**FONTE:**
O maracatu é rígido, rigoroso e
dotado de todo um sistema de regras. A poética, apesar de ser em
geral intuitiva e inculta, exige habilidade e elaboração.
Segundo relata Siba, a partir da
chegada dos cantadores alfabetizados, houve uma hierarquização. O poeta que rima por oralidade -"cantador (cantadô)" e
"sou (sô)", por exemplo- tem o
"erro" cobrado pela comunidade.
O ineditismo também é exigido.
O mestre de maracatu tem de ser
autor dos versos que canta, e a cada apresentação é cobrado a oferecer novas composições. Também por isso Siba e Barachinha
desprezam os temas de domínio
público e compõem eles próprios
todo o material de "No Baque Solto Somente".
Está aí o paradoxo, se se pensar
na atual música popular de indústria. A sonoridade marcada do
maracatu é que faz pensar em limitação e redundância, mas, se
um artista de MPB viesse apresentar suas eternas releituras e reciclagens "ao vivo" num maracatu, seria vaiado no ato.
Embora se associe com ancestralidade, o baque solto reivindica
também constante atualidade em
suas crônicas musicais. Uma faixa
do CD de Siba e Barachinha se
chama "Clonagem" e satiriza o
desejo de divindade do homem
de ciência. Exala sabedoria popular que a indústria musical extirpou, por exemplo, do axé baiano.

**DADOS COLETADOS:**
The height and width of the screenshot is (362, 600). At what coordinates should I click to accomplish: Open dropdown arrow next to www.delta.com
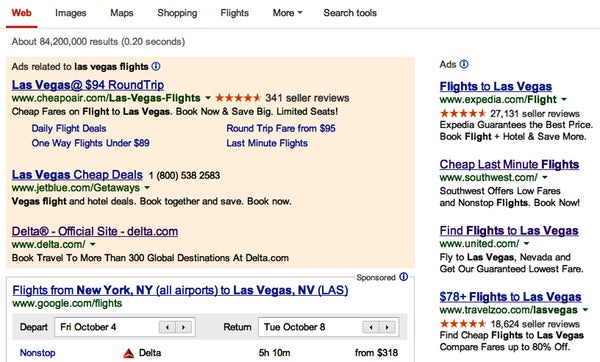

**LISTA DE EXERCÍCIOS:**
- A) Copie do texto sobre o maracatu o trecho que vai de "O maracatu é" até "também é exigido.", incluindo essas palavras.
- B) Segundo o texto sobre o maracatu, qual é o nome da faixa do CD de Siba e Barachinha que satiriza o desejo de divindade do homem de ciência?
- C) Dê prosseguimento ao texto sobre o maracatu a partir da última frase apresentada.

**RESPOSTAS POR TAREFA:**
- A)
O maracatu é rígido, rigoroso e
dotado de todo um sistema de regras. A poética, apesar de ser em
geral intuitiva e inculta, exige habilidade e elaboração.
Segundo relata Siba, a partir da
chegada dos cantadores alfabetizados, houve uma hierarquização. O poeta que rima por oralidade -"cantador (cantadô)" e
"sou (sô)", por exemplo- tem o
"erro" cobrado pela comunidade.
O ineditismo também é exigido.

- B) "Clonagem".

- C)
Mas guarda em comum com o
samba da Bahia certa tendência à
agressividade dissimulada, que é
elemento constitutivo dos enfrentamentos em sambadas.
Seguindo os ditos populares,
chega a veicular preconceitos. Em
diversas ocasiões, os xingamentos
bem-humorados de parte a parte
levam Siba a tratar Barachinha de
"macaco". No duelo cordial de
"Samba Curto", ele "xinga" o colega repetidas vezes de travesti,
provocando risadas, mas também
reiterando mansas agressões contra a classe marginalizada. Siba
diz que é só brincadeira.
Em outro pólo, ele diverge da
hierarquização que desvaloriza os
poetas analfabetos. Veta versos
"errados" em suas composições,
mas dá livre expressão à oralidade
dos cantores de seu coro.
Em "Maria, Minha Maria", do
disco "Fuloresta do Samba", por
exemplo, deixa a imaginação intuitiva de Biu Roque voar. Nos
versos de domínio público "ô, que
noite tão preciosa/ não deve dormir quem ama", Biu Roque escapa do coro e canta "espreciosa"
em vez de "preciosa".
Misturando por intuição as
qualidades de "especial" e "precioso", Biu Roque mostra que a
fuga das regras se esconde dentro
das próprias regras -e dá lição à
indústria fonográfica que ele nem
sequer conhece.
(PAS)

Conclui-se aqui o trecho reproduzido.